# adk-browser
Browser automation tools for ADK-Rust agents using WebDriver (via [thirtyfour](https://crates.io/crates/thirtyfour)).
## Overview
This crate provides 46 browser automation tools as ADK `Tool` implementations, allowing LLM agents to interact with web pages. Tools are organized into categories and can be selectively enabled via profiles or builder toggles.
## Requirements
A WebDriver-compatible server must be running:
```bash
# ChromeDriver
brew install chromedriver && chromedriver --port=4444
# Selenium (Docker)
docker run -d -p 4444:4444 -p 7900:7900 selenium/standalone-chrome
# With noVNC viewer (port 7900) — use observable() config
```
## Quick Start
```rust,ignore
use adk_browser::{BrowserConfig, BrowserSession, BrowserToolset, BrowserProfile};
use std::sync::Arc;
// Create and start a browser session
let config = BrowserConfig::new().headless(true).viewport(1920, 1080);
let browser = Arc::new(BrowserSession::new(config));
browser.start().await?;
// Use a profile to limit tools (recommended)
let toolset = BrowserToolset::with_profile(browser.clone(), BrowserProfile::FormFilling);
let tools = toolset.all_tools();
// Or use minimal_browser_tools() for the smallest set
let tools = adk_browser::minimal_browser_tools(browser.clone());
// Clean up
browser.stop().await?;
```
## Tool Profiles
Instead of using all 46 tools (which can overwhelm LLM context windows), use a profile:
| `Minimal` | 19 | Navigation + interaction + extraction + wait + screenshot |
| `FormFilling` | 19 | Same as Minimal — optimized for form-filling agents |
| `Scraping` | 13 | Navigation + extraction + screenshot + scroll (no interaction) |
| `Full` | 46 | All tools — use only when full browser control is needed |
```rust,ignore
let toolset = BrowserToolset::with_profile(browser, BrowserProfile::FormFilling);
```
For even fewer tools, use the helper functions:
```rust,ignore
// 6 tools: navigate, click, type, extract_text, wait_for_element, screenshot
let tools = minimal_browser_tools(browser.clone());
// 7 tools: navigate, extract_text, extract_attribute, extract_links, page_info, screenshot, scroll
let tools = readonly_browser_tools(browser.clone());
```
Or use the builder for fine-grained control:
```rust,ignore
let toolset = BrowserToolset::new(browser)
.with_navigation(true)
.with_interaction(true)
.with_extraction(true)
.with_wait(true)
.with_screenshot(true)
.with_js(false)
.with_cookies(false)
.with_windows(false)
.with_frames(false)
.with_actions(false);
```
## Tool Response Format
All navigation tools (`browser_navigate`, `browser_back`, `browser_forward`, `browser_refresh`) and interaction tools (`browser_click`, `browser_type`, `browser_clear`, `browser_select`) include a `"page"` field in their JSON response containing the current page context (URL, title, and truncated page text). This gives the LLM consistent situational awareness after any browser operation.
```json
{
"success": true,
"url": "https://example.com",
"title": "Example",
"page": { "url": "https://example.com", "title": "Example", "text": "..." }
}
```
If page context capture fails after a successful operation, the response includes a `"page_context_error"` field instead of `"page"`.

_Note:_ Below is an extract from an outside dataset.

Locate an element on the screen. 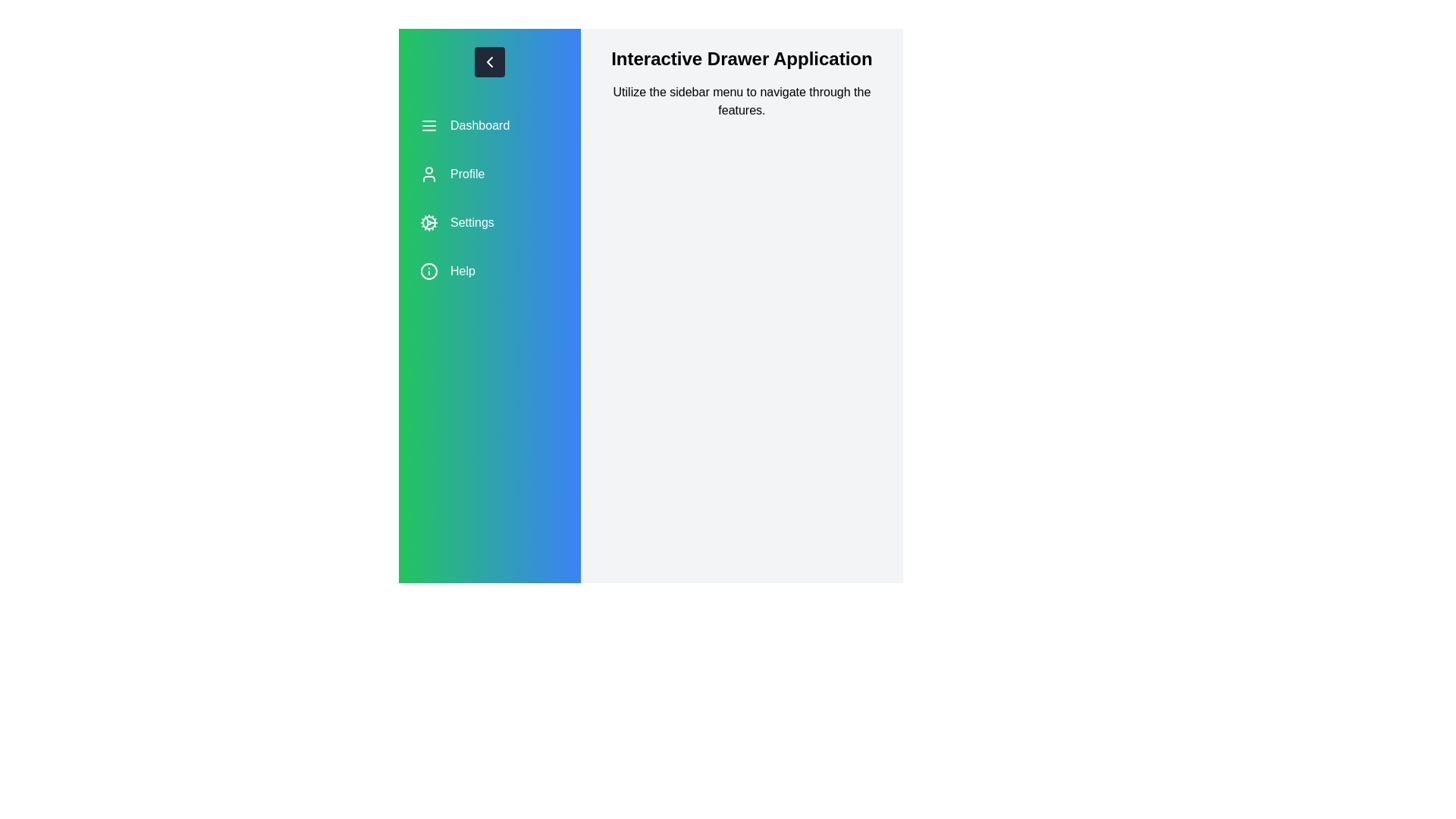 The image size is (1456, 819). the menu option Settings to see its hover effect is located at coordinates (489, 222).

## Multi-Tenant Browser Agents
For production multi-tenant use, create a pool-backed `BrowserToolset` and register it with `LlmAgentBuilder` via `.toolset()`. The toolset resolves a per-user `BrowserSession` from the pool at each invocation using the context's `user_id`.
```rust,ignore
use adk_browser::{BrowserConfig, BrowserSessionPool, BrowserToolset, BrowserProfile};
use std::sync::Arc;
// Create a session pool (shared across all invocations)
let pool = Arc::new(BrowserSessionPool::new(BrowserConfig::default(), 10));
// Pool-backed toolset — sessions resolved per-user at runtime
let toolset = BrowserToolset::with_pool(pool.clone());
// Or with a profile to limit tool categories
let toolset = BrowserToolset::with_pool_and_profile(pool.clone(), BrowserProfile::FormFilling);
// Register with an agent via .toolset()
let agent = LlmAgent::builder()
.model(model)
.toolset(Arc::new(toolset))
.build();
```
Pool-backed toolsets resolve sessions lazily — `pool.get_or_create(user_id)` is called inside `Toolset::tools(ctx)`. The synchronous `all_tools()` method returns an empty vec for pool-backed toolsets (with a warning log). Use `Toolset::tools(ctx)` or `try_all_tools()` instead.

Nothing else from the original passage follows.